At times the Supreme Court has responded to lawsuits with action. In a now-famous 1974 ruling, the Supreme Court ordered President Richard Nixon to turn over his secret recordings of conversations held in the Oval Office. In that ruling, the justices quoted a landmark decision from the early days of the United States: “It is emphatically the province and duty of the judicial department to say what the law is.”
In general, though, the courts prefer to interpret the rules rather than make them. As far back as 1962, the Supreme Court declared that it, and the federal courts more generally, would seek to avoid what it considered to be political questions – questions best addressed with public debate and the legislative process.
At times, lawmakers seem to use cases against the president to avoid the need to pass legislation. The federal courts have consistently – and, at times, aggressively – rebuked members of Congress for bringing cases to court rather than using their own powers.
In 1999, for instance, U.S. District Judge Paul Friedman explained to the members of Congress who tried to sue President Bill Clinton over taking military action in Kosovo without congressional authorization: “The most that can be said is that Congress is divided … and that the President has continued with air strikes in the face of that divide. Absent a clear impasse between the executive and legislative branches, resort to the judicial branch is inappropriate.”
In 2011, members of Congress who sued President Barack Obama for using unauthorized military force to overthrow Libyan dictator Moammar Gadhafi received a similar rejection from the court.
In a 2020 ruling, a three-judge appeals court panel dismissed a case in which legislators alleged Donald Trump illegally made money from foreign governments while serving as president. The court wrote, “The Members can, and likely will, continue to … make their case to the American people, their colleagues in the Congress and the President himself, all of whom are free to engage that argument as they see fit. But we will not – indeed we cannot – participate in this debate.”
Congress has even turned to the courts to get around its own internal disputes. The main Republican initiative of the Trump administration was an effort to repeal the Affordable Care Act, but it failed repeatedly – even when both houses of Congress and the White House were controlled by the GOP.
The disagreement was among Republicans themselves, who could not agree on what could replace the act. So they turned to the Supreme Court in hopes of overturning it – but failed.
The founders had not envisioned that Congress might seek help from the courts against the executive branch. When they crafted the Constitution, they expected, as James Madison said, each branch would have “independence” from the others and enjoy the “necessary constitutional means and personal motives to resist the encroachments of the others.”
They anticipated that the legislative branch would jealously guard its own powers, acting on its own rather than running to the courts. And that is what happened for the country’s first 150 years.
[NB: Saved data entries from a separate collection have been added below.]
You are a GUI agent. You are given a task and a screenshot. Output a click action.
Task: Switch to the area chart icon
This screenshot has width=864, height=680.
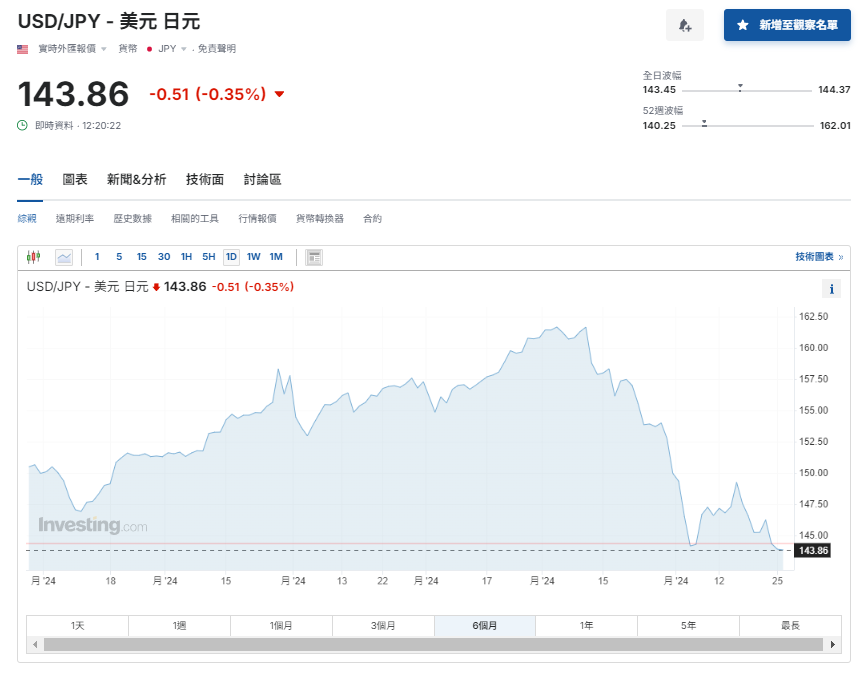62,257
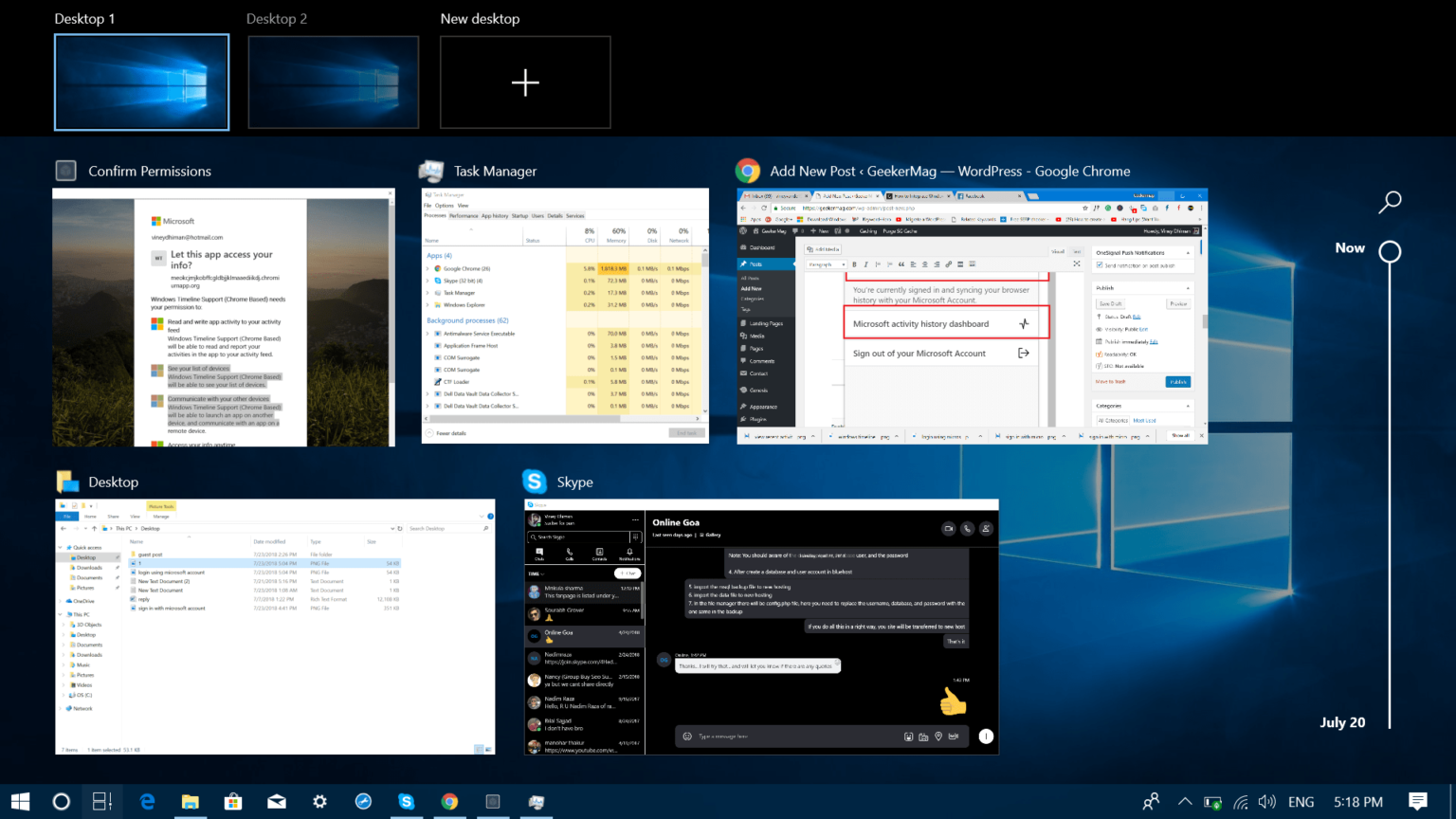Select the Task View icon on taskbar

(102, 801)
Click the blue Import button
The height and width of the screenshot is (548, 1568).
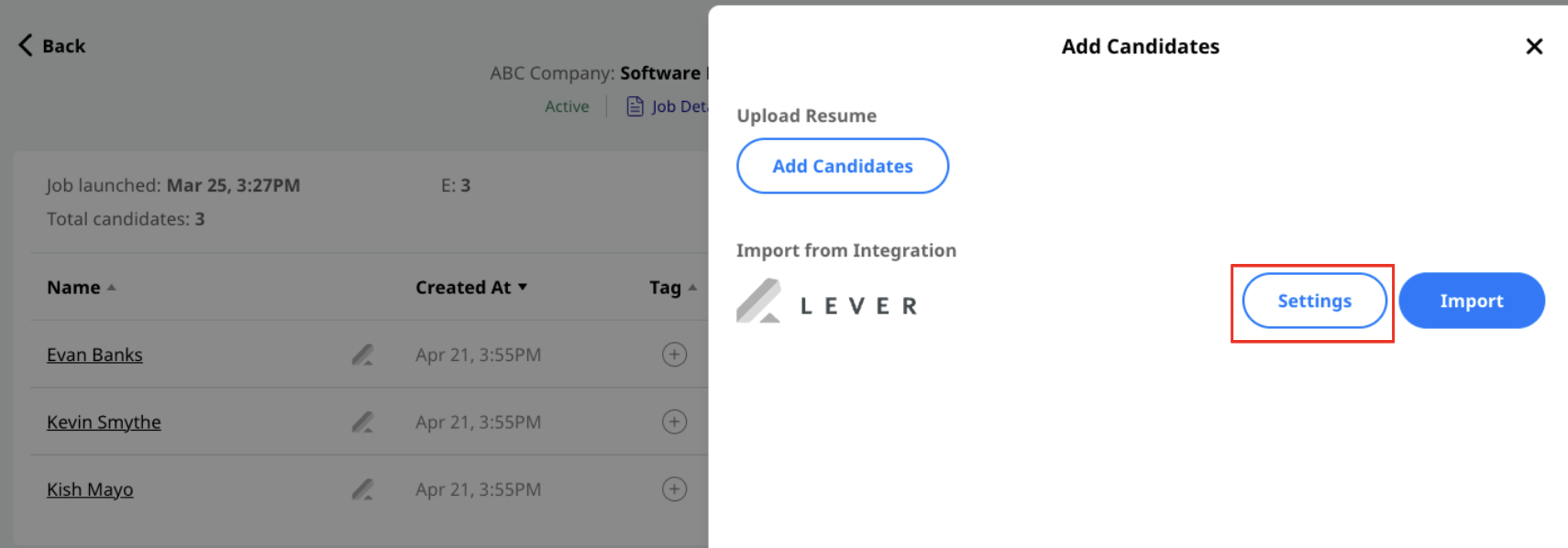click(1472, 301)
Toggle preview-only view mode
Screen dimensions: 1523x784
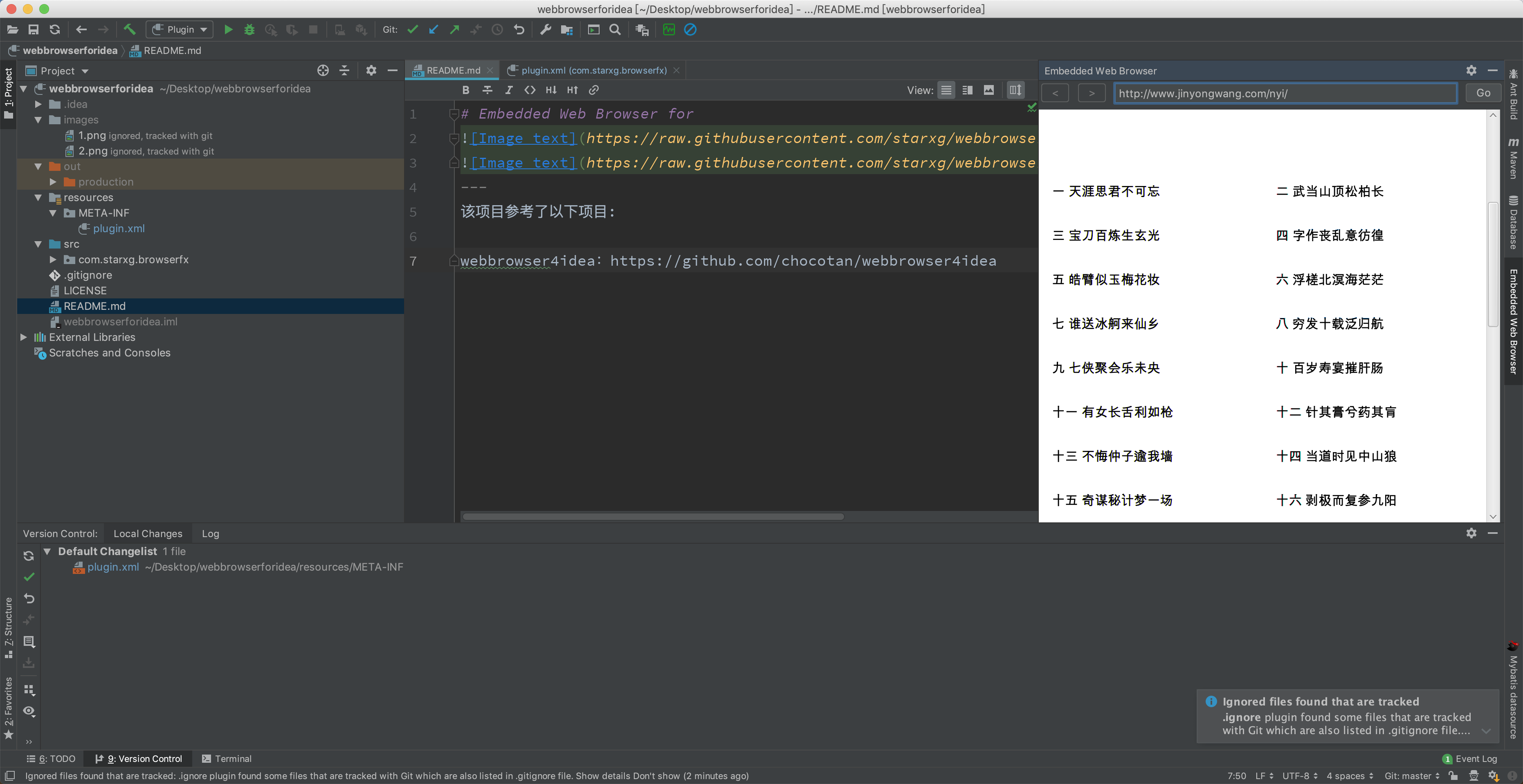coord(988,90)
Then the political situation changed, making it more useful for Congress to largely cede its own power to the executive branch.
Over time, members of Congress have switched their energy from legislating to focus on helping constituents navigate the federal government’s bureaucracy, and on raising money to get reelected. They no longer have an incentive to produce significant legislation addressing big concerns in Americans’ lives. It’s easier – and more successful – to blame the other party for obstruction and then get back to helping voters and courting donors.
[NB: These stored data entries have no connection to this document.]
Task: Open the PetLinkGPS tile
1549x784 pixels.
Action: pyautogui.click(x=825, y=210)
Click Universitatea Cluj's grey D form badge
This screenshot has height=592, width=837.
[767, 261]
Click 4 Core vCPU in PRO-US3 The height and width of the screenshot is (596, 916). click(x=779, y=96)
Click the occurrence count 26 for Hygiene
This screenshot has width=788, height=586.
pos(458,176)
While legislators used to take positions to signal their views to constituents, there is increasingly as much incentive to avoid taking a position to hide views from constituents. Even when there is a genuine desire to pass major legislation, between the increased dysfunction in Congress and the increased partisanship, there are very few paths forward when it comes to controversial issues.
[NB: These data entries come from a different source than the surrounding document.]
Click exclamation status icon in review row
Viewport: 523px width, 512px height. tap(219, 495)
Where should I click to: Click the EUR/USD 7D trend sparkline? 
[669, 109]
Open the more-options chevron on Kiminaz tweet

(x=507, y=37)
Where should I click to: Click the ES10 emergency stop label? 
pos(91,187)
Over time, presidents have expanded the reach of the executive branch, using executive orders or departmental rule-making to adjust government policies. When members of Congress disagree with those actions, they no longer work on crafting legislation to address the underlying issue. Instead, they go to the courts and ask the judiciary to stop the president – often claiming that the president is usurping Congress’ power, even though Congress has refused to exercise that very power.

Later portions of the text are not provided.